Sequence Numbers: Every message sent to a client includes a sequence number so the client can detect gaps and request missed messages.

Storage

Access Pattern:

Writes: Very high (every message).

Reads: High for recent messages (fetching channel history).

Database Table Design:

ScyllaDB (Messages):

Partition Key: channel_id

Clustering Key: message_id (TimeUUID)

Columns: author_id, content, timestamp.

PostgreSQL (Metadata):

Tables: Guilds, Channels, Users, Memberships.

Use for relational data where consistency is key (e.g., who is in which server).

Technical Selection: ScyllaDB. It provides Cassandra-compatible API with much higher performance and lower tail latency, critical for a chat app.

Cache

Purpose & Justification: Redis is used for two purposes:

Presence State: Storing the current status (Online/DND) and the Last Seen timestamp.

Session Mapping: Mapping UserID -> GatewayNodeID so the Message Service knows which node to route a message to.

Failure Handling: If Redis fails, presence defaults to "Offline." Users will re-sync their presence state upon reconnection.

Messaging

Purpose & Decoupling: Redis Pub/Sub is used for the real-time fan-out.

Throughput & Partitioning:

Each ChannelID or GuildID can act as a topic.

Gateway nodes subscribe to the topics of the users currently connected to them.

Failure Handling: Redis Pub/Sub is "fire and forget." We rely on the client's sequence number tracking to recover from missed pulses during brief disconnects.

Wrap Up

Advanced Topics

Trade-offs: We choose Availability over Consistency (AP) for presence. It is better for a user to occasionally see a friend as "Online" when they just logged off than to have the whole chat system hang waiting for a global lock on presence state.

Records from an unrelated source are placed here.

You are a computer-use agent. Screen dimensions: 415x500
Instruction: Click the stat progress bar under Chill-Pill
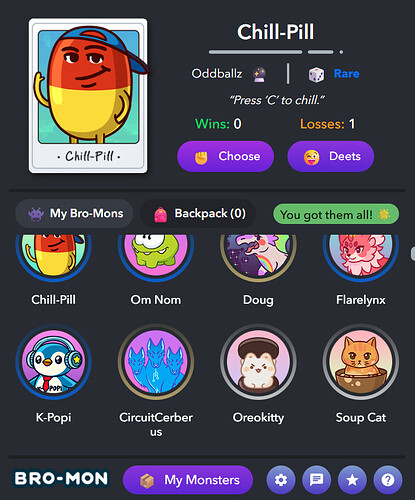[x=276, y=52]
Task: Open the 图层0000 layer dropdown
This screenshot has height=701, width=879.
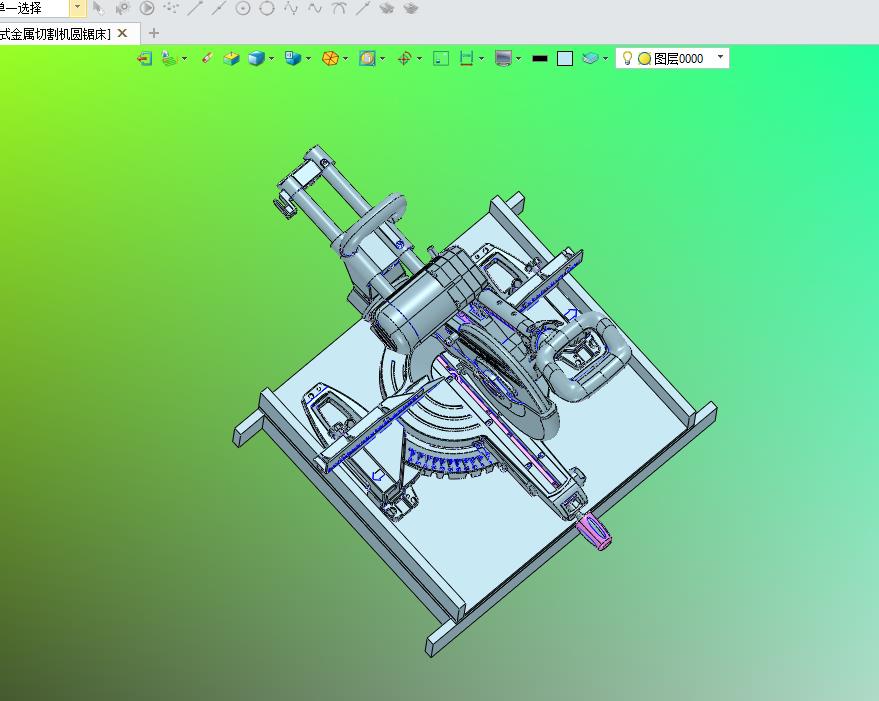Action: click(720, 57)
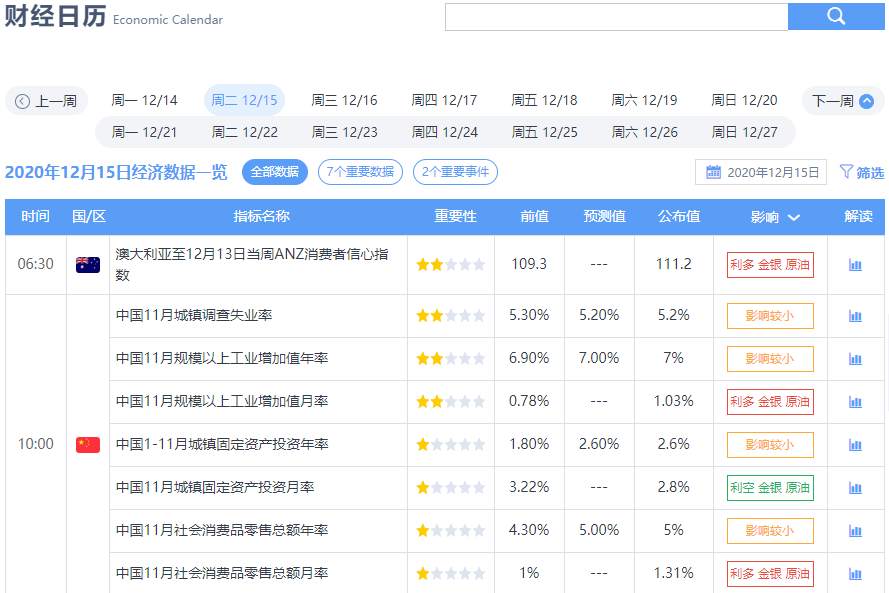The height and width of the screenshot is (593, 889).
Task: Click the magnifier search button
Action: point(836,16)
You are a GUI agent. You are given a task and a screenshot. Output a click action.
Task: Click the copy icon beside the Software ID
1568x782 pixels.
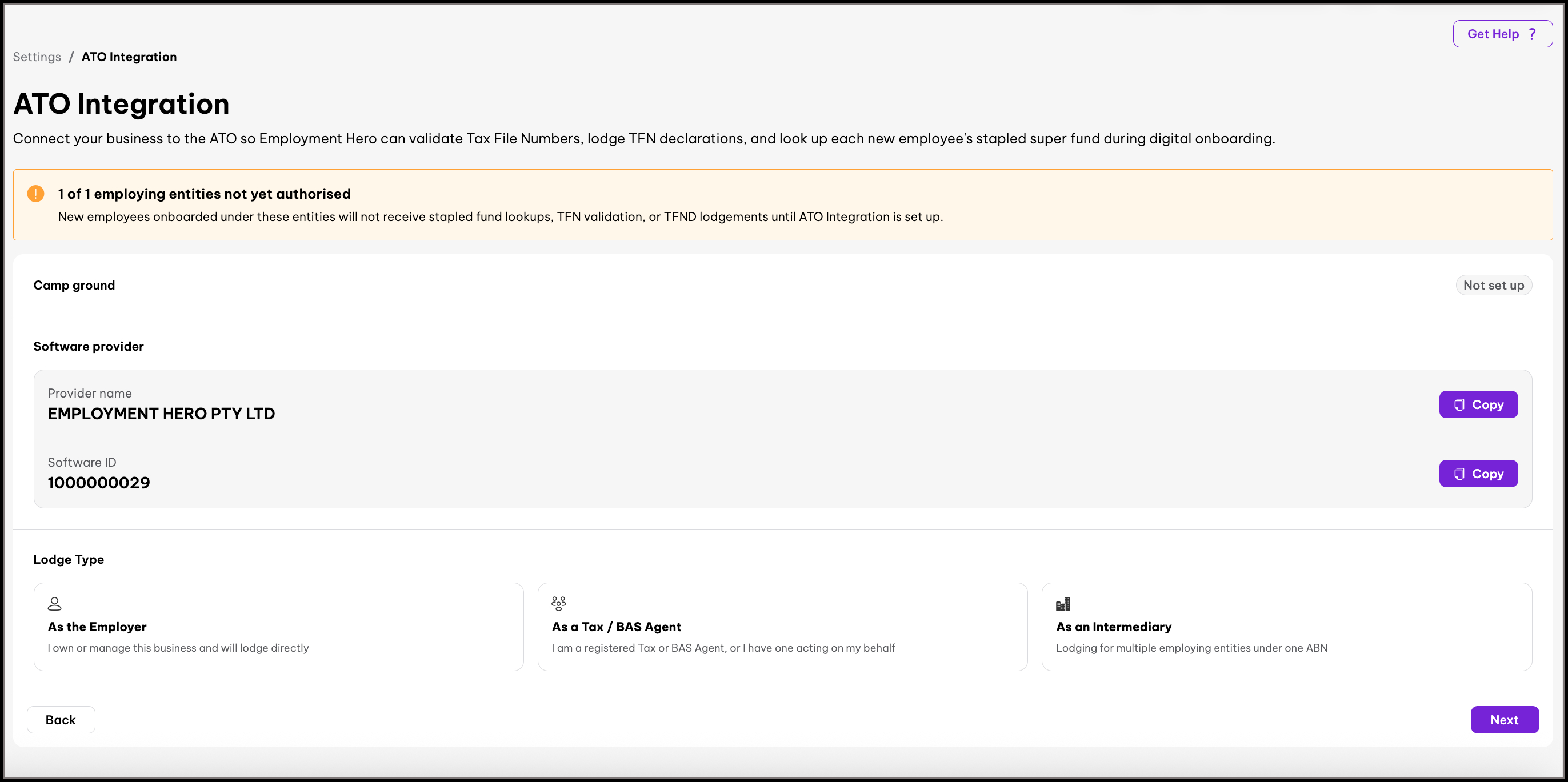click(1459, 474)
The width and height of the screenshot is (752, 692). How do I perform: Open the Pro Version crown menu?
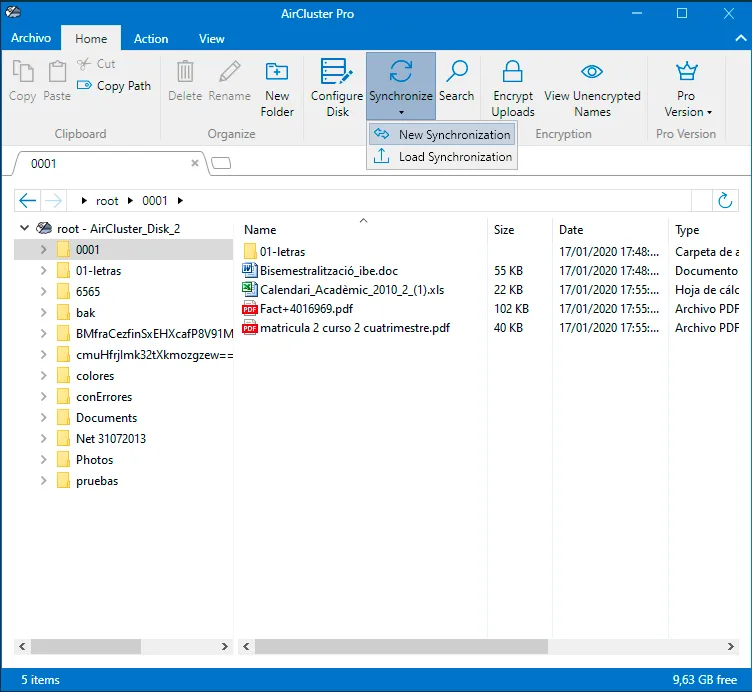pos(687,89)
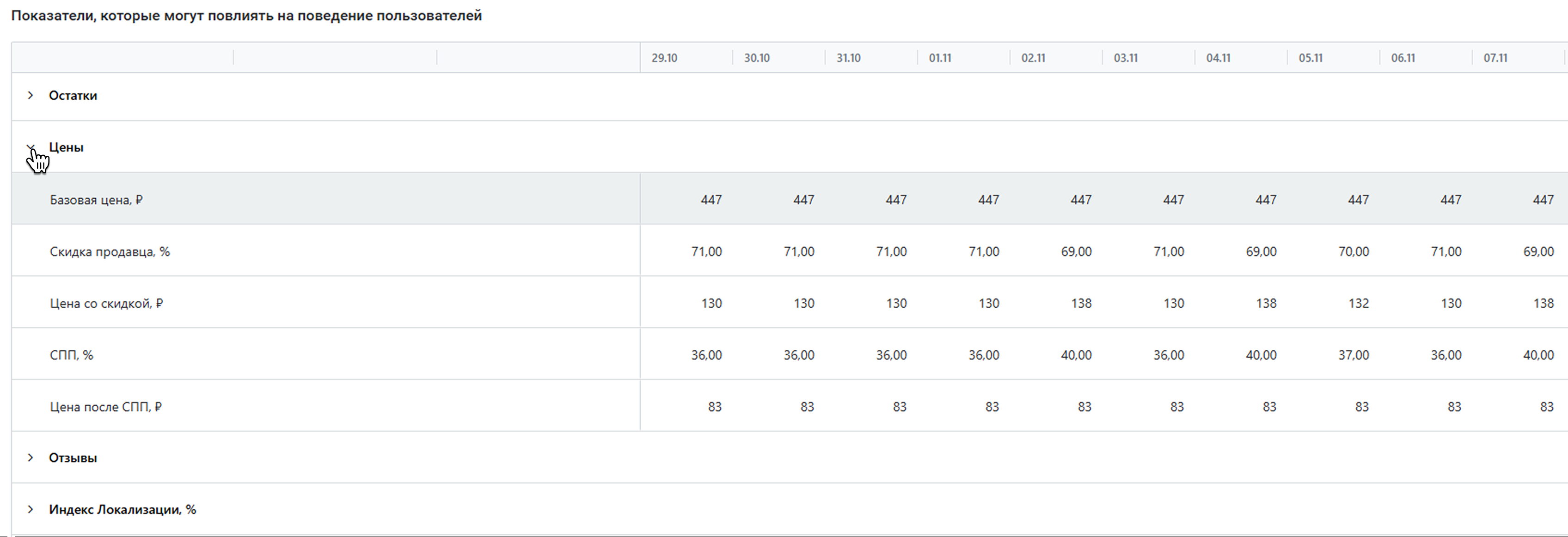Select the СПП, % row label
The width and height of the screenshot is (1568, 537).
coord(71,355)
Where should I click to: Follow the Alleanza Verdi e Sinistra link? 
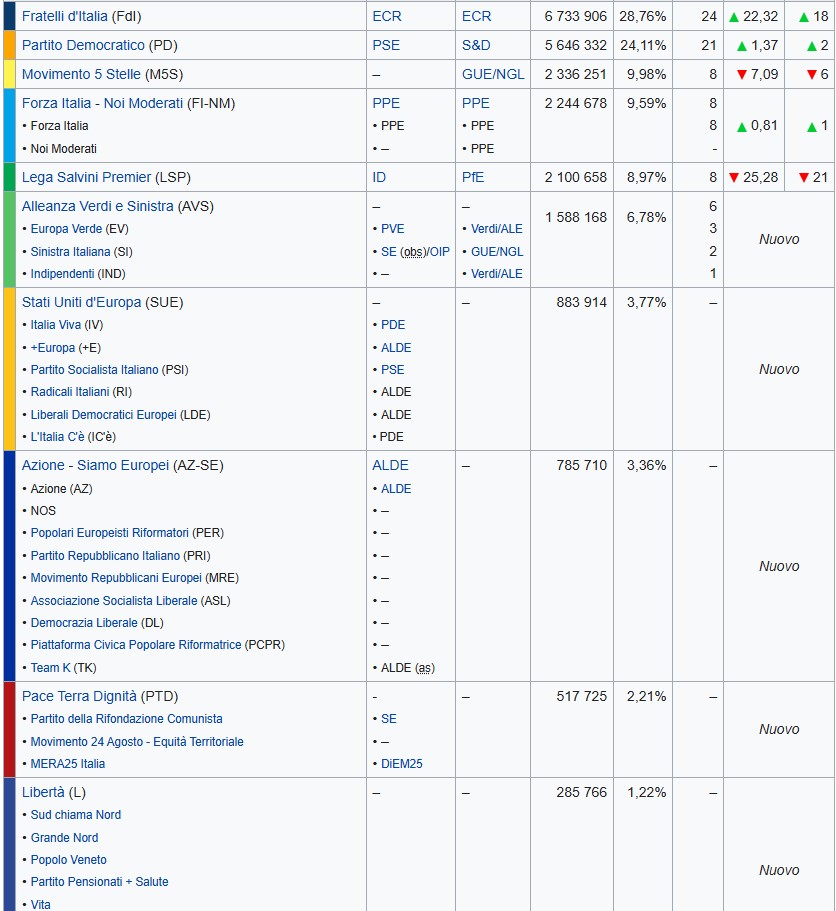97,206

Reliability: To handle massive guilds (500k members), we do not push presence updates to everyone. We only push to users "visible" in the current channel's member list or based on recent activity.

Security: All messages are encrypted in transit (TLS). RBAC (Role-Based Access Control) is checked by the Guild Service before a user is allowed to subscribe to a channel's WebSocket stream.

Distinguishing Insights: To handle the "Large Server" problem, Discord uses a Lazy Loading approach for the member list. The client only requests presence for the ~100 members currently visible in the sidebar, significantly reducing the fan-out load.